Zu früh zu sauber macht krank

Studien zeigen Zusammenhang zwischen Allergieanfälligkeit und Antibiotika-Anwendung bei Kleinkindern. Impfungen teilweise rehabilitiert  ■   Aus Stockholm Reinhard Wolff

Kinder wissen das schon immer ganz instinktiv: Zu viel Seife schadet, und Sauberkeit macht krank. Wird der Körper nicht von den ersten schwankenden Kindesbeinen an einem stetigen kräftigen Bakterienbeschuss ausgesetzt, reagiert er mit den unterschiedlichsten Allergien. Wissenschaftlich ausgedrückt: Das Immunsystem muss „orale Toleranz“ lernen, nämlich die Fähigkeit des körperlichen Immunsystems, auf ungefährliche Außenangriffe, denen wir stetig ausgesetzt sind, gerade nicht zu reagieren.

Zwei neue Studien, eine aus England, die andere aus Neuseeland, beide erstmals beim jährlichen Ärztekongress in Stockholm Ende der vergangenen Woche präsentiert, lassen einen klaren Zusammenhang zwischen solch schädlichem Bakterienschirm und späterer Allergiebereitschaft erkennen. Gemeinsames Ergebnis: Antibiotikagaben vor dem ersten Geburtstag vervierfachen die spätere Bereitschaft des Körpers für Allergien aller Art.

Erst bei mehr als vier Jahre alten Kindern vermochten die ForscherInnen keinen unmittelbaren Zusammenhang zwischen Penicillin und späterem Heuschnupfen bzw. Asthma und Allergien mehr festzustellen. Professor Örjan Strannegård, der die Forschungsergebnisse präsentierte: „Vermeiden Sie unbedingt, einem nicht einmal einjährigem Kind Antibiotika zu verabreichen. Es sei denn, es ist wirklich absolut zwingend.“

Auch die Tatsache, dass es die industrialisierten Länder sind, die so explosionsartig von Allergien überzogen wurden und werden, schieben die Studien auf ein Zuviel an Bakterienbekämpfung.

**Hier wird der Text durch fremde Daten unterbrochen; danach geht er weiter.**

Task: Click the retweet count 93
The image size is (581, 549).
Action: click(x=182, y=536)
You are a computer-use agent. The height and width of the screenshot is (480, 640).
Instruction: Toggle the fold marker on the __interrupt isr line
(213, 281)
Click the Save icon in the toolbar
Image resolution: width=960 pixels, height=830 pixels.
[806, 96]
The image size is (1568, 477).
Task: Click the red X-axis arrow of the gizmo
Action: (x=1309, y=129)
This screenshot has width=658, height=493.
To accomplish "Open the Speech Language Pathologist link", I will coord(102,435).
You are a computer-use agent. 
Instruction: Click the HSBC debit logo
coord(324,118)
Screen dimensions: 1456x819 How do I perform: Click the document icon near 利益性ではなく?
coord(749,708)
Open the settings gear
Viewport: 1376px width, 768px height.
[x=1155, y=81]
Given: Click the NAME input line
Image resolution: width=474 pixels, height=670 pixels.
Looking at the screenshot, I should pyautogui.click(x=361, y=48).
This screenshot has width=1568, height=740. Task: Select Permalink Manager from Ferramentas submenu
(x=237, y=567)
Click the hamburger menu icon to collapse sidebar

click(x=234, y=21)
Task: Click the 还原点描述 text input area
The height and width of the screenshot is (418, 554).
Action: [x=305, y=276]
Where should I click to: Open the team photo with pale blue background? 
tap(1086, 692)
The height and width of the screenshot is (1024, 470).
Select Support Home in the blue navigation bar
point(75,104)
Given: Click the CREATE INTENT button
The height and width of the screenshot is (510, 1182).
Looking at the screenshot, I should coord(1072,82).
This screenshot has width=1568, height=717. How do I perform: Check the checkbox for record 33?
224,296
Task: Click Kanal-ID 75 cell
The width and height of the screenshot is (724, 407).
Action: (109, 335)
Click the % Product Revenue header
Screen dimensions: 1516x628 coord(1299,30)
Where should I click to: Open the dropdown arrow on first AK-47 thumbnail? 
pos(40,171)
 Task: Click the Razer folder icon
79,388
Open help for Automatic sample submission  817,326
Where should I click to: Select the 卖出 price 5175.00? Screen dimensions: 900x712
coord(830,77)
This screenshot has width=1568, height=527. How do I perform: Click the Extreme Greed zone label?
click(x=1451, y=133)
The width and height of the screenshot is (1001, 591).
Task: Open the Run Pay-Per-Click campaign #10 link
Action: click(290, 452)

Ihre Hypothese: Bessere Hygiene habe ein kräftig geändertes Infektionspanorama und eine ebenfalls veränderte Darmflora schon bei Neugeborenen zur Folge. Ausgehend davon lässt sich eine noch gesteigerte Fehlalarmanfälligkeit des Immunsystems schon anhand relativ geringer Unterschiede bei der Öffnungsweite der Hygiene-Käseglocke feststellen: Kinder mit zeitigem Kindergartenbesuch sind weniger allergieanfällig, ebenso solche, die größere Geschwister haben, welche mit ihrer nach Hause gebrachten Mikrobenlast sehr gesundheitsfördernd wirken.

Was auch die neuen Studien noch nicht nachgewiesen haben, ist die Frage, ob es vielleicht ein spezieller Virus, eine spezielle Bakterie oder ein anderer Umwelteinfluss ist, der dem auf der Schulbank schwitzenden körperlichen Immunsystem keinesfalls vorenthalten werden darf. Klar ist nur, dass Antibiotika diesen „Faktor X“ auf jeden Fall mit einiger Treffsicherheit ausrotten. Impfungen sollen im Übrigen nach diesen Erkenntnissen – es gibt aber auch dem widersprechende Studien – keine ähnlich negativen Wirkungen auf die Lernfähigkeit des Immunsystems haben. Im Gegenteil wurde die Impfung gegen Keuchhusten auch vom Allergiegesichtspunkt her rehabilitiert: Gegen Keuchhusten geimpfte Kinder erwiesen sich als weniger asthmanfällig als nicht geimpfte Kinder, und bei der Allergieanfälligkeit gab es keine Unterschiede.